Records excerpted from a collection:
- - - - -
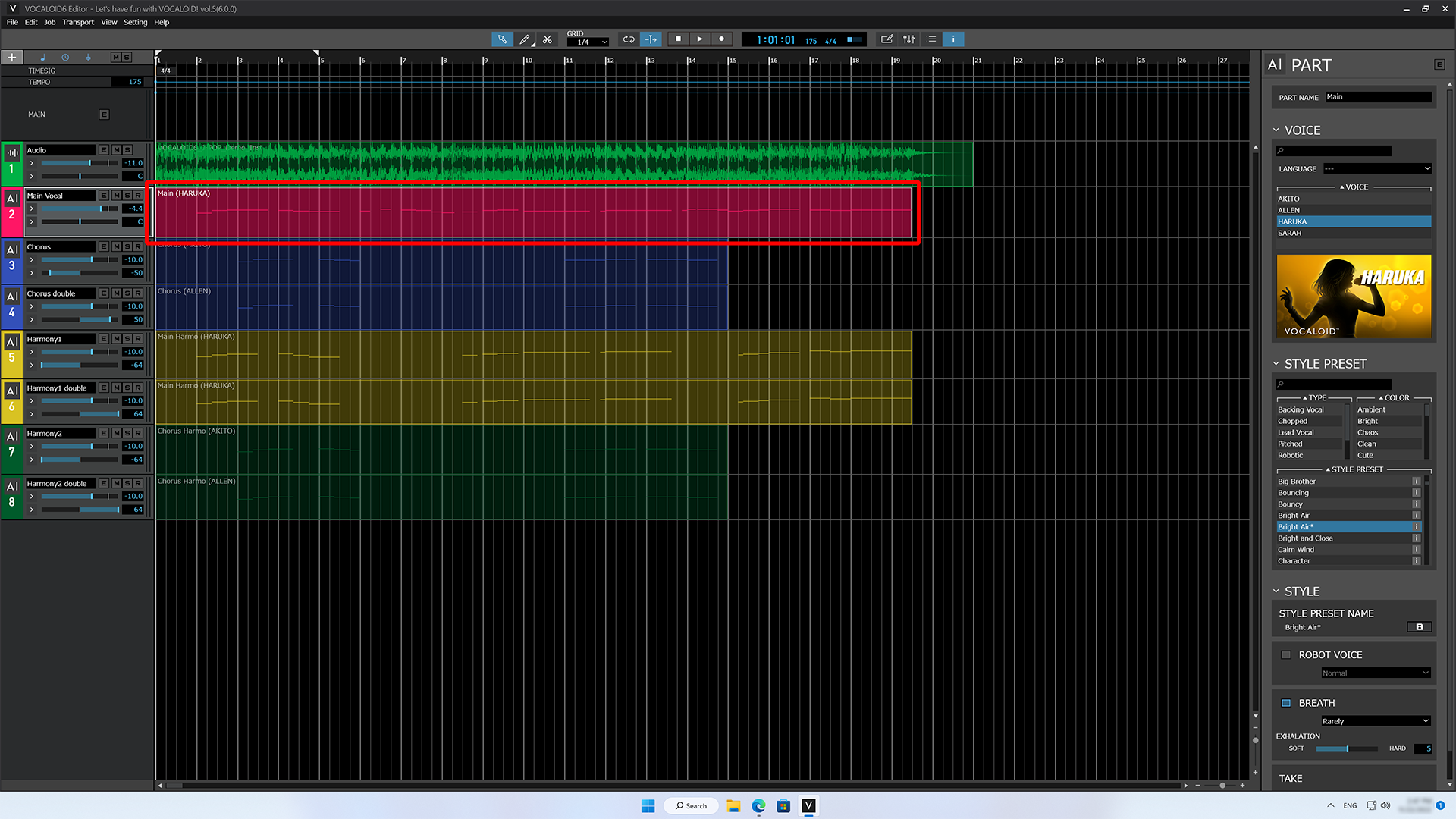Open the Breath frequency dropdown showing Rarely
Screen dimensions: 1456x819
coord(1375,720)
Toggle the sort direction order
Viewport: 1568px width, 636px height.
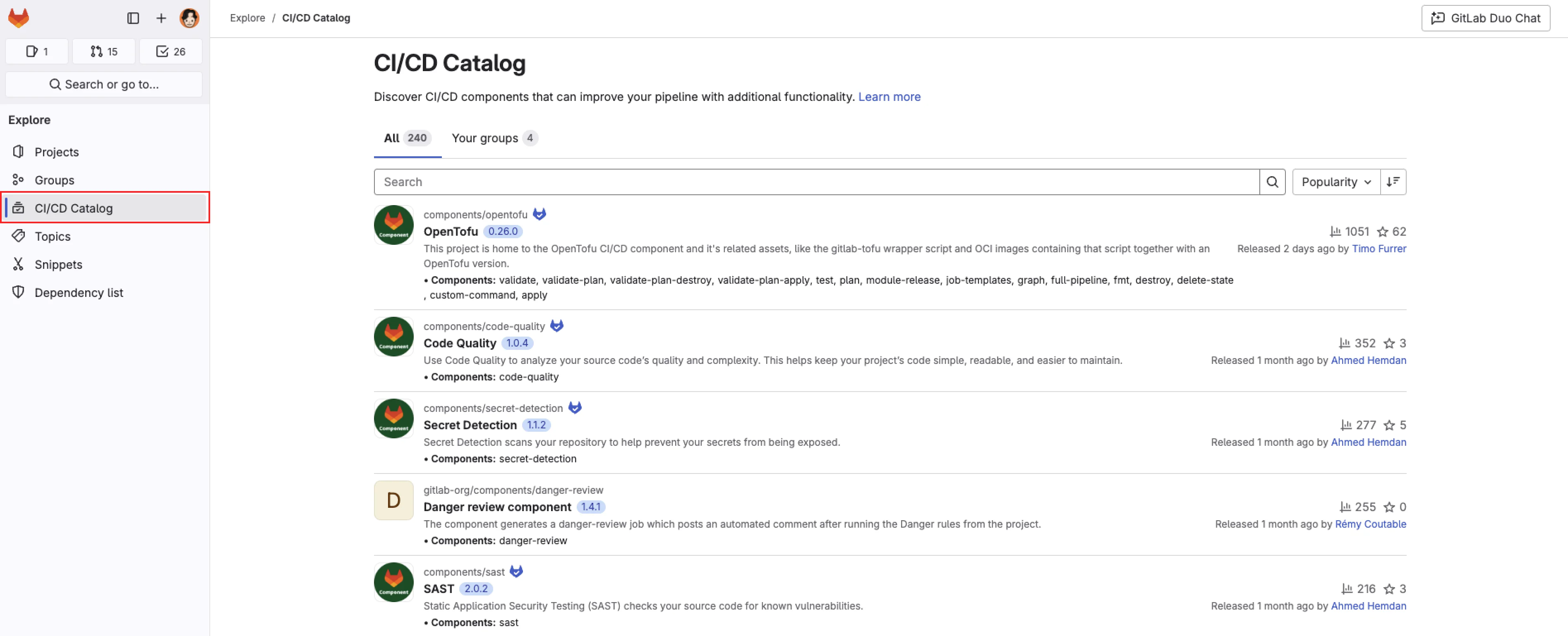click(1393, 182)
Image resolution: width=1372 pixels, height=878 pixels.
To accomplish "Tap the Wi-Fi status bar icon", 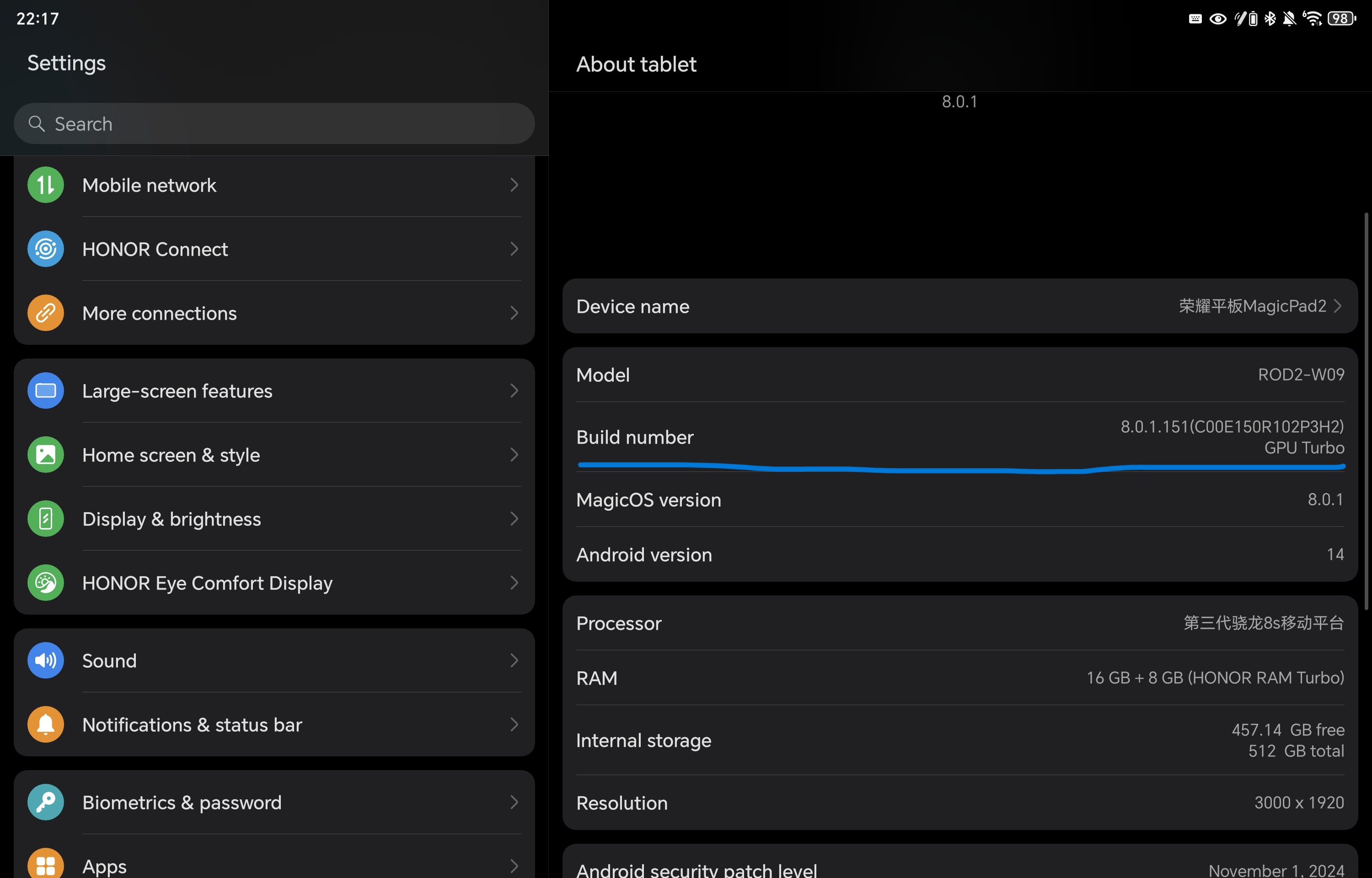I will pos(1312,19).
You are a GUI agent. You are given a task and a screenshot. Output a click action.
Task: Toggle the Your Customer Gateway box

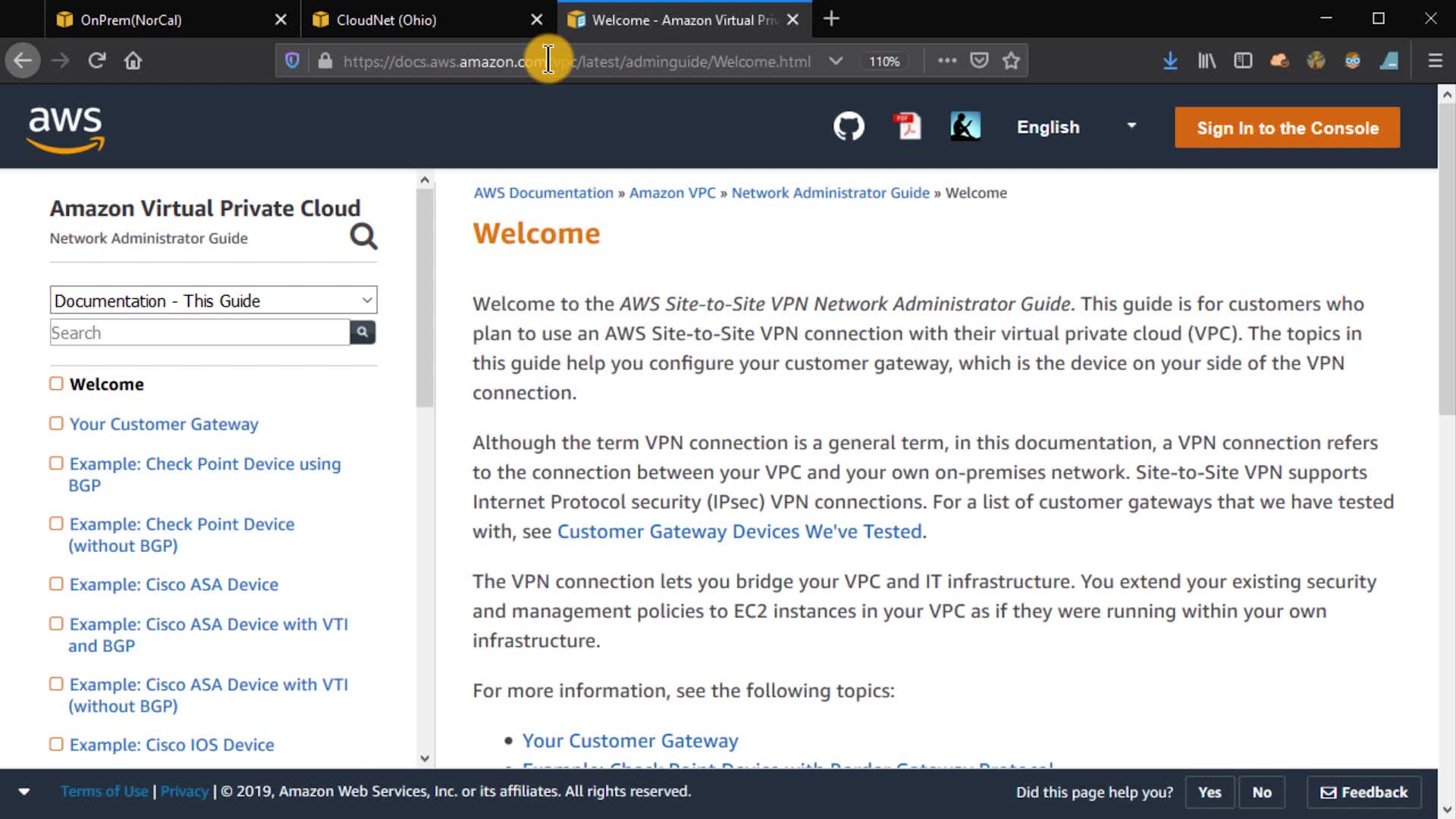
- - - - -
Each line of the data that has the string "Toggle" should be returned.

Response for this exercise:
Toggle the sort direction order
Task: Toggle the Your Customer Gateway box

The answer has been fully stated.